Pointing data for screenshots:

---------------

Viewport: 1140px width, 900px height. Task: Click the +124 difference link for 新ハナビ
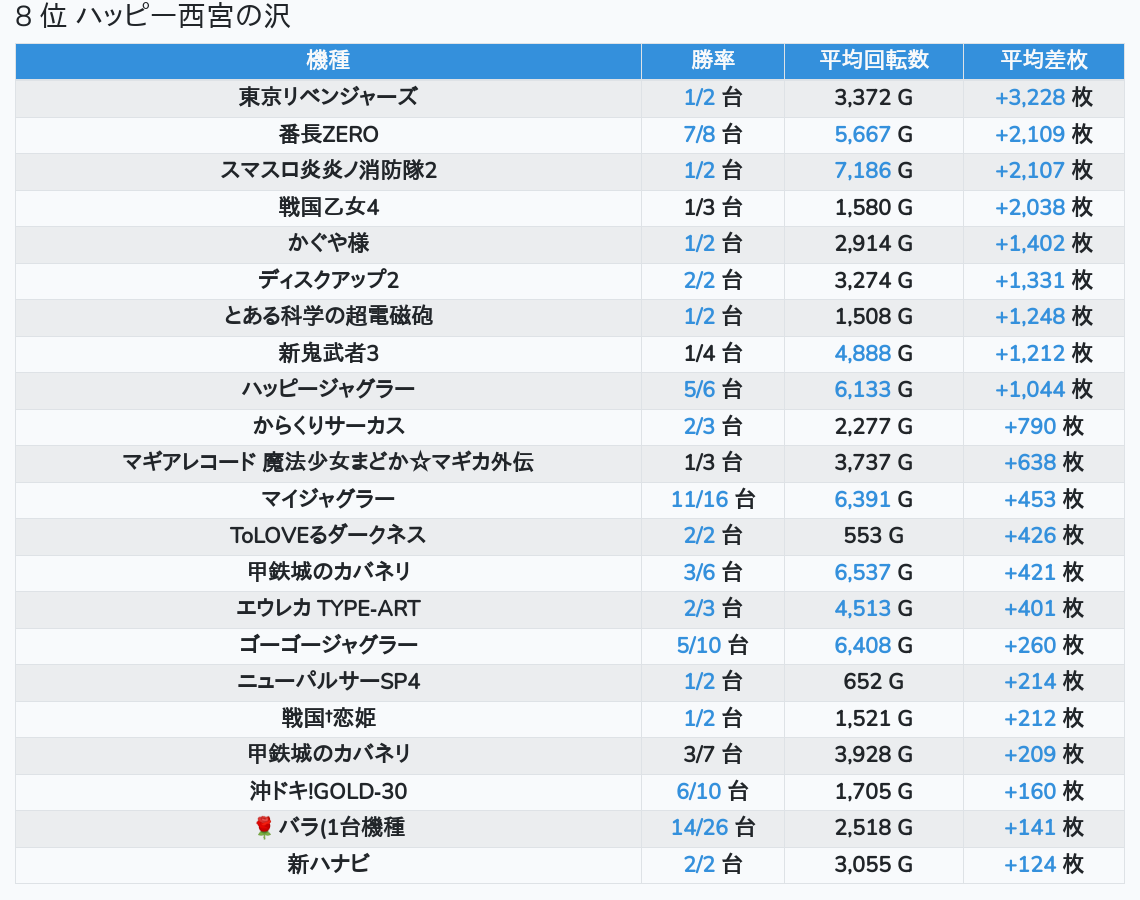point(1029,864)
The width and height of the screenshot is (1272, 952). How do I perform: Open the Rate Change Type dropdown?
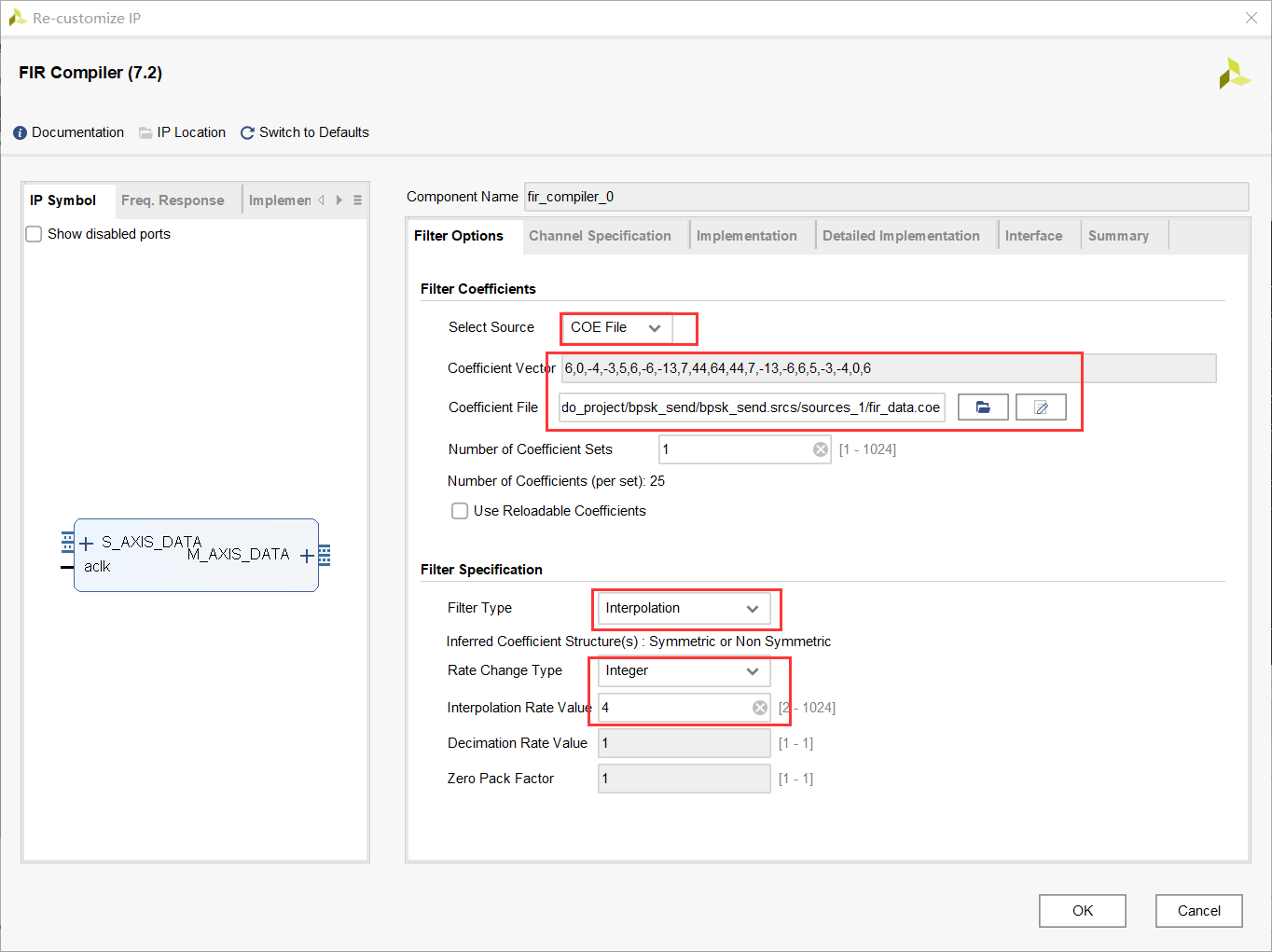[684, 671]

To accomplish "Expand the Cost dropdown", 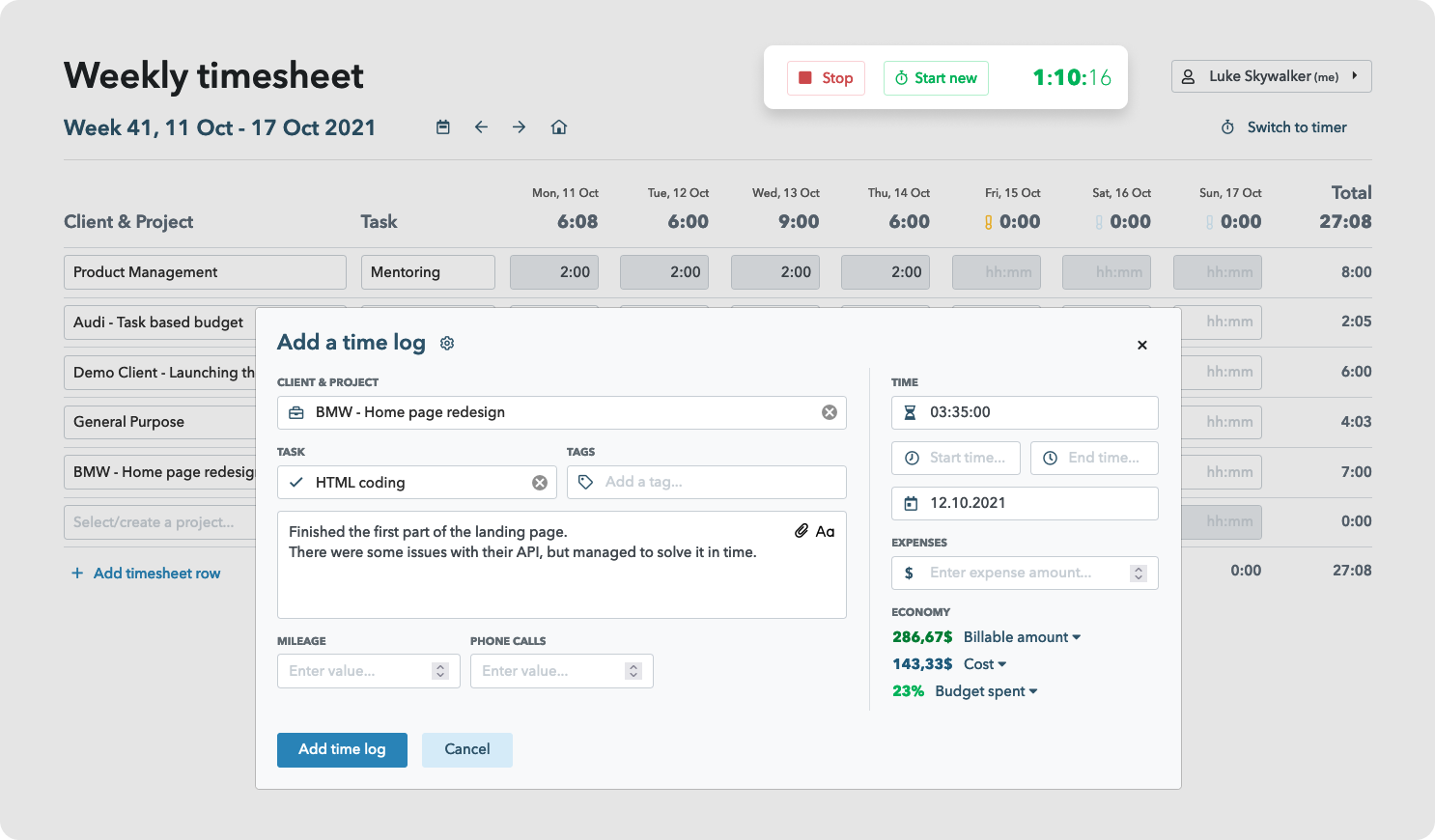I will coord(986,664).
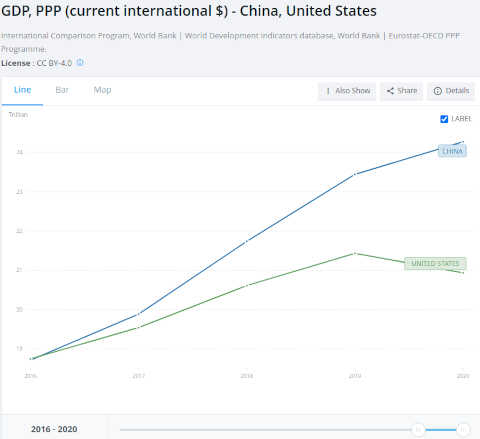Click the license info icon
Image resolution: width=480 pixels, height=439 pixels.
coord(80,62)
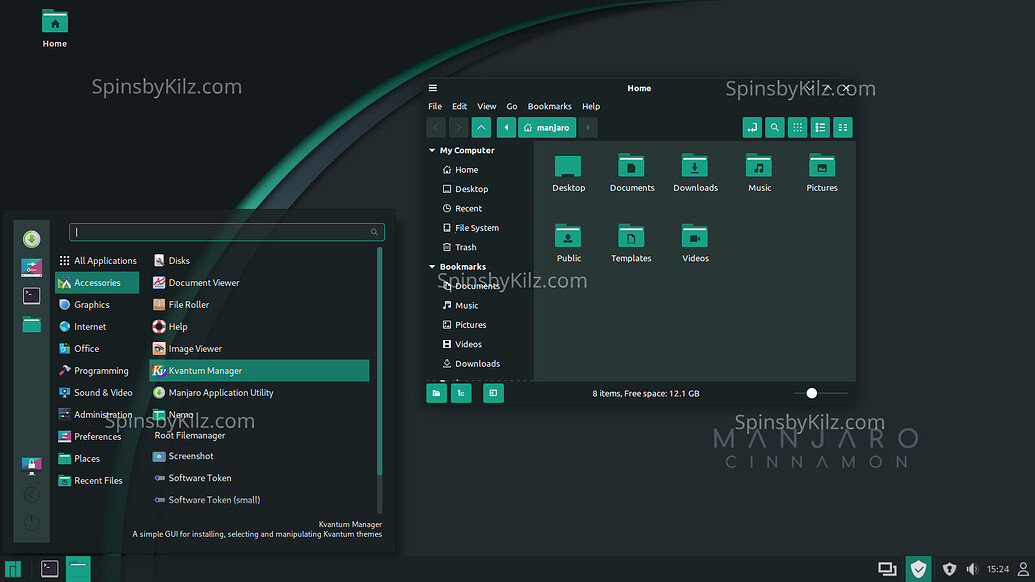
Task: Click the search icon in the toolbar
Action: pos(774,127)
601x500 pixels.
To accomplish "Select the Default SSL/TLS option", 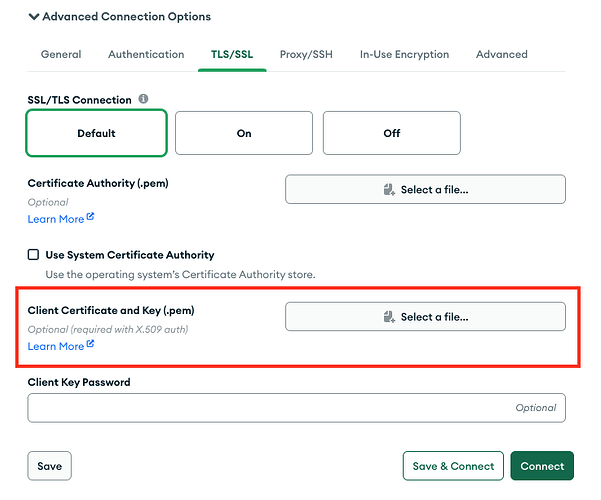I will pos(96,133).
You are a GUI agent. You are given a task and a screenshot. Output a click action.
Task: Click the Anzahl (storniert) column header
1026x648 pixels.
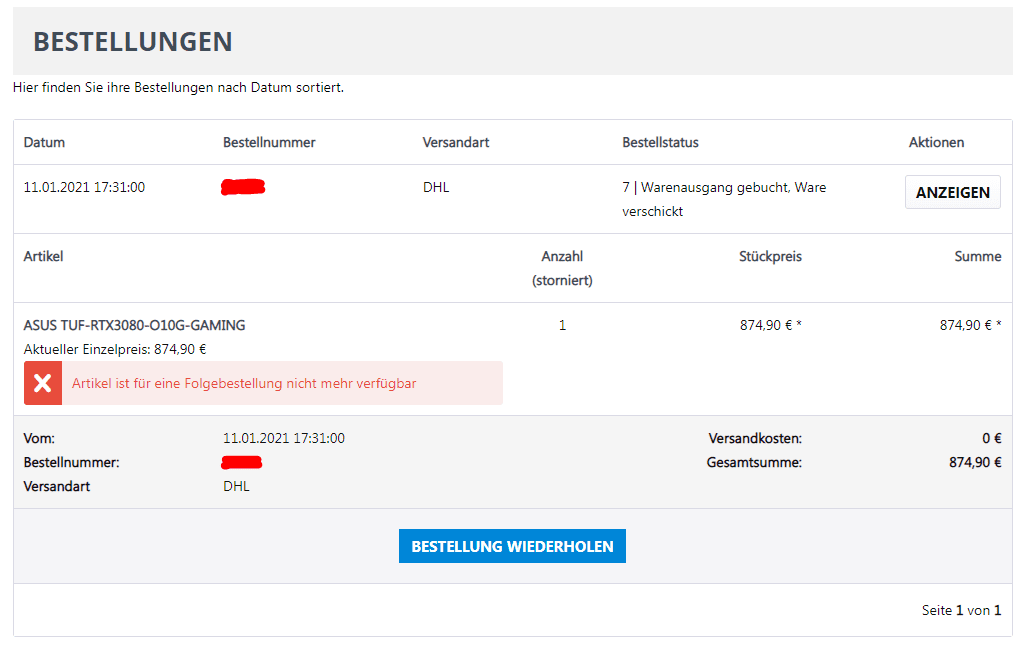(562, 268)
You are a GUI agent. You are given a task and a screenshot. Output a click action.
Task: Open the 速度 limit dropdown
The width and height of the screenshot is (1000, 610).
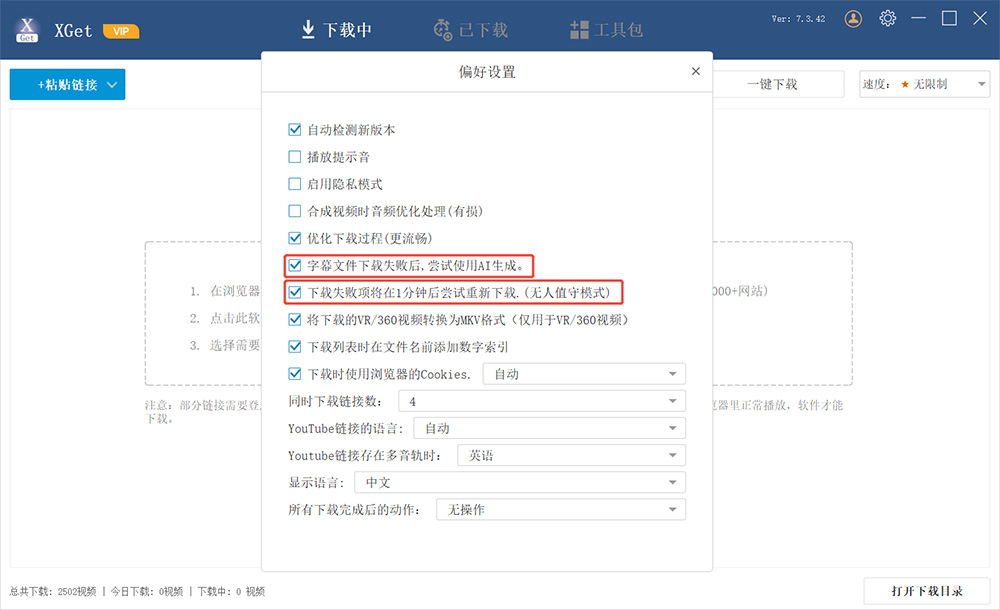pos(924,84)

---------------

▶ _Problem statement_
Please return every line of the listing above that contains the word "height".

▶ _Solved exercise_
Viewport: 1140px width, 900px height. Task: Click the +124 difference link for 新ハナビ
The width and height of the screenshot is (1272, 952). How do I perform: Open the Rate Change Type dropdown?
Image resolution: width=480 pixels, height=439 pixels.
The width and height of the screenshot is (1000, 610).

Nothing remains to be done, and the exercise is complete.